Extracted material →
┌──
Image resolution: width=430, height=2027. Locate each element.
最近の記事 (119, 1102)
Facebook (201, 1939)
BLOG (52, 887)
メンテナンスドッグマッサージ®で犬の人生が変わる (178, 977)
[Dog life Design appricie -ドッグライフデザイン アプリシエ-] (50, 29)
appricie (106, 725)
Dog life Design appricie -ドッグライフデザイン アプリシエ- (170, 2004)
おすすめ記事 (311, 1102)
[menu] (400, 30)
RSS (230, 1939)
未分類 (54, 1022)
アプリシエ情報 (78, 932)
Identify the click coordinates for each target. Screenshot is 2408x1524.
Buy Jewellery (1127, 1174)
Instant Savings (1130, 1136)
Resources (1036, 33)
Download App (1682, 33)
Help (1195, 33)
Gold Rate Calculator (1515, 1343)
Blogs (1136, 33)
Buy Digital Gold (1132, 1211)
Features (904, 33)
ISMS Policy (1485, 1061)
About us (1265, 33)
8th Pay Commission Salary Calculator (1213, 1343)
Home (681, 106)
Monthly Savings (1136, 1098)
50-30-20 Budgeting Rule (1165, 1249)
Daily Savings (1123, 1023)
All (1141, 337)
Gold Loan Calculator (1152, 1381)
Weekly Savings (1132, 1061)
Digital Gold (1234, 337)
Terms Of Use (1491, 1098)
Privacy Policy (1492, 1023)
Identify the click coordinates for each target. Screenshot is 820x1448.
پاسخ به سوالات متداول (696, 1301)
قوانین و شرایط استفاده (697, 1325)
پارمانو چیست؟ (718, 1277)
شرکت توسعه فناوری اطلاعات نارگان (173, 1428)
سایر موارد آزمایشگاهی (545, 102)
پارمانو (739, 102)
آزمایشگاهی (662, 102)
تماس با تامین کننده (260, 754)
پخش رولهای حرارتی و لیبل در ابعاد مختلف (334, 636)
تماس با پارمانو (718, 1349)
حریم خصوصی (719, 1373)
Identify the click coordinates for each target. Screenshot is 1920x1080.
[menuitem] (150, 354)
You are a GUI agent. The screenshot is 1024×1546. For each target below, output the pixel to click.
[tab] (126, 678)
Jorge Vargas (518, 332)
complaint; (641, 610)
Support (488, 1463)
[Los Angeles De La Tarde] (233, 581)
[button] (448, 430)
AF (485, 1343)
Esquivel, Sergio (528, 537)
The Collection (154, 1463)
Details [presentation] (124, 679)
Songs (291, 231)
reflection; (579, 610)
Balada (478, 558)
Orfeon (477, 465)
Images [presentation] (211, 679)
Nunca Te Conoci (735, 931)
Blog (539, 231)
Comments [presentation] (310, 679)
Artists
└──
What you have to do →
The material shown above is to be retyped in full, without alteration.

Task output →
Image resolution: width=430, height=2027. Locate each element.
最近の記事 (119, 1102)
Facebook (201, 1939)
BLOG (52, 887)
メンテナンスドッグマッサージ®で犬の人生が変わる (178, 977)
[Dog life Design appricie -ドッグライフデザイン アプリシエ-] (50, 29)
appricie (106, 725)
Dog life Design appricie -ドッグライフデザイン アプリシエ- (170, 2004)
おすすめ記事 (311, 1102)
[menu] (400, 30)
RSS (230, 1939)
未分類 (54, 1022)
アプリシエ情報 (78, 932)
Identify the click coordinates for each target. Screenshot is 2408x1524.
Buy Jewellery (1127, 1174)
Instant Savings (1130, 1136)
Resources (1036, 33)
Download App (1682, 33)
Help (1195, 33)
Gold Rate Calculator (1515, 1343)
Blogs (1136, 33)
Buy Digital Gold (1132, 1211)
Features (904, 33)
ISMS Policy (1485, 1061)
About us (1265, 33)
8th Pay Commission Salary Calculator (1213, 1343)
Home (681, 106)
Monthly Savings (1136, 1098)
50-30-20 Budgeting Rule (1165, 1249)
Daily Savings (1123, 1023)
All (1141, 337)
Gold Loan Calculator (1152, 1381)
Weekly Savings (1132, 1061)
Digital Gold (1234, 337)
Terms Of Use (1491, 1098)
Privacy Policy (1492, 1023)
Identify the click coordinates for each target. Screenshot is 820x1448.
پاسخ به سوالات متداول (696, 1301)
قوانین و شرایط استفاده (697, 1325)
پارمانو چیست؟ (718, 1277)
شرکت توسعه فناوری اطلاعات نارگان (173, 1428)
سایر موارد آزمایشگاهی (545, 102)
پارمانو (739, 102)
آزمایشگاهی (662, 102)
تماس با تامین کننده (260, 754)
پخش رولهای حرارتی و لیبل در ابعاد مختلف (334, 636)
تماس با پارمانو (718, 1349)
حریم خصوصی (719, 1373)
Identify the click coordinates for each target. Screenshot is 1920x1080.
[menuitem] (150, 354)
You are a GUI agent. The screenshot is 1024×1546. For each target below, output the pixel to click.
[tab] (126, 678)
Jorge Vargas (518, 332)
complaint; (641, 610)
Support (488, 1463)
[Los Angeles De La Tarde] (233, 581)
[button] (448, 430)
AF (485, 1343)
Esquivel, Sergio (528, 537)
The Collection (154, 1463)
Details [presentation] (124, 679)
Songs (291, 231)
reflection; (579, 610)
Balada (478, 558)
Orfeon (477, 465)
Images [presentation] (211, 679)
Nunca Te Conoci (735, 931)
Blog (539, 231)
Comments [presentation] (310, 679)
Artists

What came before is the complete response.